15/09/2019

Perna de pau, mão de ferro

A superação está em todos os lugares e acompanha a vida de cada um de nós.  Perna de[…]

A superação está em todos os lugares e acompanha a vida de cada um de nós. 

Perna de pau! Este era o apelido que os amigos de escola davam a mim quando jogávamos futebol nos tempos de colégio. Eu nunca fui feliz com a bola no pé: os amigos de turma não me deixavam esquecer isso: sempre me escalavam por último nas partidas de futebol.

Tínhamos 13 anos. Eu, sem fôlego profundo nos pulmões, adolescente nerd e tímido de nascimento, esperava alguém olhar para mim – ter esperança ou piedade – e me escalar para jogar no time da turma.

Como eu ficava por último nas escalações do time, estrava em campo com a vantagem dos adversários cansados. Mas coisa difícil era a bola chegar aos meus pés. Eu corria a quadra, a escola, o mundo inteiro atrás dela. Quando finalmente alcançava a bola (oba, peguei a bola!), uma leva de meninos lançava-se na direção da redonda para tirar de mim aquilo que eu mal havia tocado com os pés (ou teria sido com o coração!?).

 

Os jogos escolares

No meio do ano, vieram os Jogos Interclasses – o campeonato das salas de aula, a olimpíada dos alunos, a copa do mundo das turmas do colégio. Feliz, fui escalado na condição de reserva do zagueiro da minha turma. Os jogos seguiram: várias substituições e nada de mim.

Mas já na final do Interclasses, o diabo do nosso goleiro se machucou numa defesa espetacular e botaram a mim (nessas horas lembram da gente!), botaram a mim para proteger o gol e substituir o melhor goleiro do Interclasses.

O jogo corria 0 x 0. Aí veio o pênalti duvidoso contra minha turma, contra mim. O garoto que ia bater o pênalti, chamavam-no de incrível Hulk: tinha uma bomba no pé, seu chute entortava a bola de tanta força empregada naquele coice humano.

Do outro lado do pênalti, estava eu, o reserva do zagueiro com a missão impossível de defender a bomba do Hulk.
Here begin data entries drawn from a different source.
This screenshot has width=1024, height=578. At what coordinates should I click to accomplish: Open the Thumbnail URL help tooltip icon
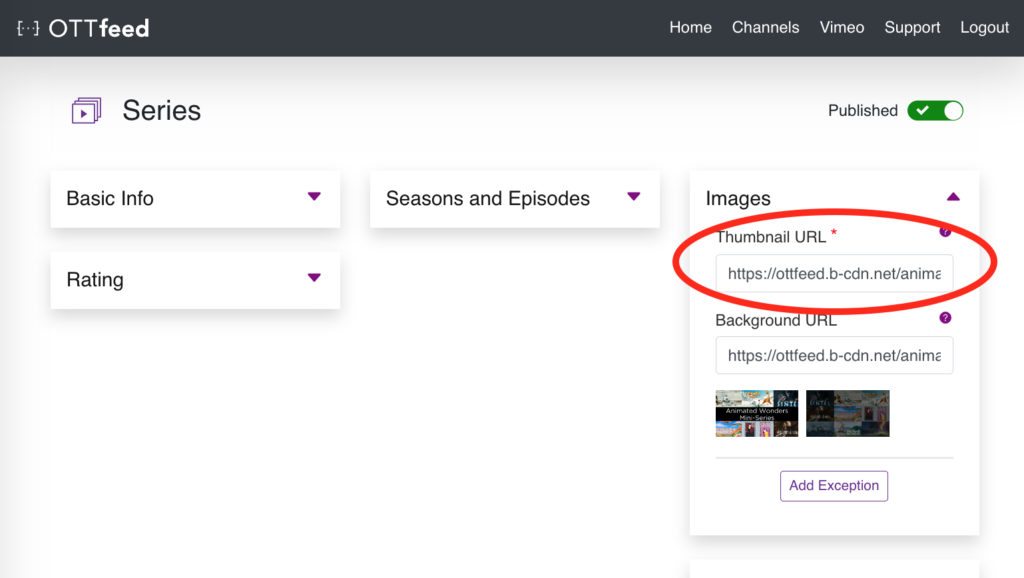pyautogui.click(x=946, y=230)
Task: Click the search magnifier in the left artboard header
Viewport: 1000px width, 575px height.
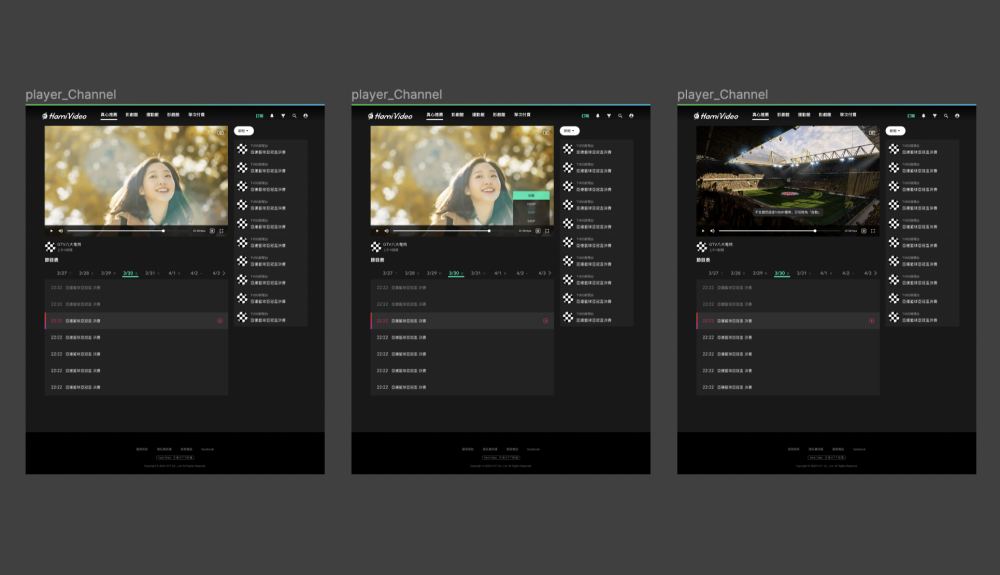Action: click(294, 116)
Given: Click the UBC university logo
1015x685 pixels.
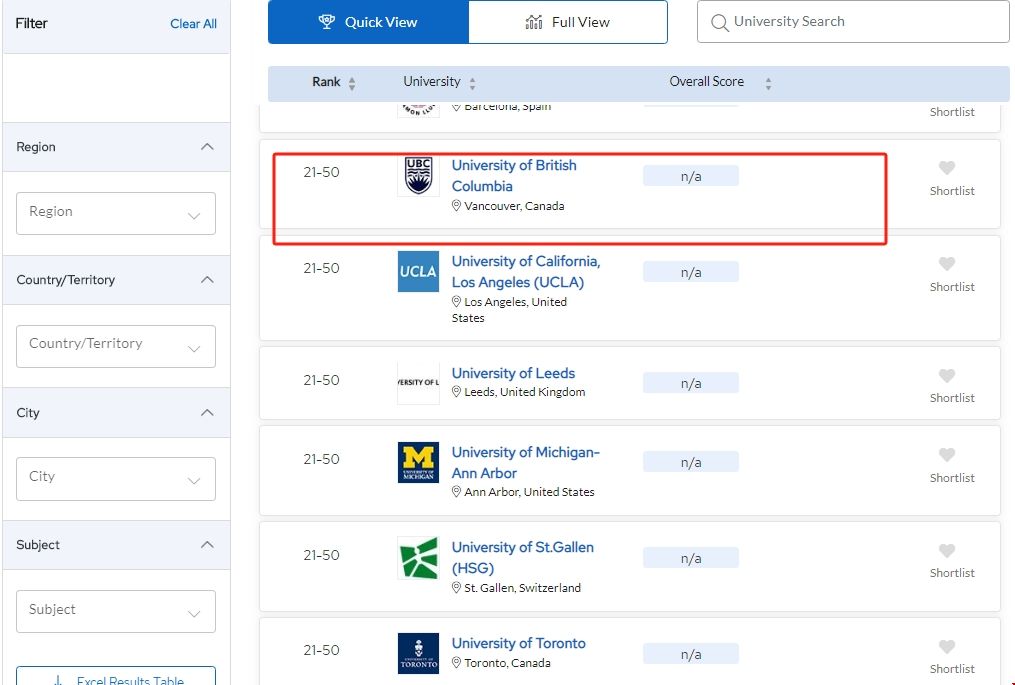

Sentia-me diante de um pelotão de fuzilamento. Era o incrível Hulk, o time dele, a escola dele que bateria o pênalti contra mim…

 

A hora da verdade

Silêncio mortal. O juiz sem juízo apita para Hulk matar o Homem-Formiga. O menino dá um chutão. A bola dispara a mil quilômetros por segundo. E eu tenho que decidir: “se eu defender a bola, serei louvado pelos colegas, querido pelas garotas, o novo herói da escola; porém, se eu falhar, serei excluído da existência colegial, reduzido a vilão odiado por todos e xingado pelo tempo que existir escola”. Tudo isso cogitei buscando a aprovação dos outros. No que eu parei para pensar, deixei de agir e… Gooool!

A vitória do Hulk passou por minhas mãos, bateu na trave e entrou no gol. Por conta disso, ganhei dos meus queridos colegas o irônico apelido de mão de ferro. No ano seguinte não participei do Interclasses da escola (mais crescido, vi que não tinha que provar nada a ninguém, senão a mim mesmo).

Vi também que meu talento não estava nos pés, mas nestas mãos que serviram naquele ano para torcer pelo futebol da minha turma e hoje servem para contar histórias como essa.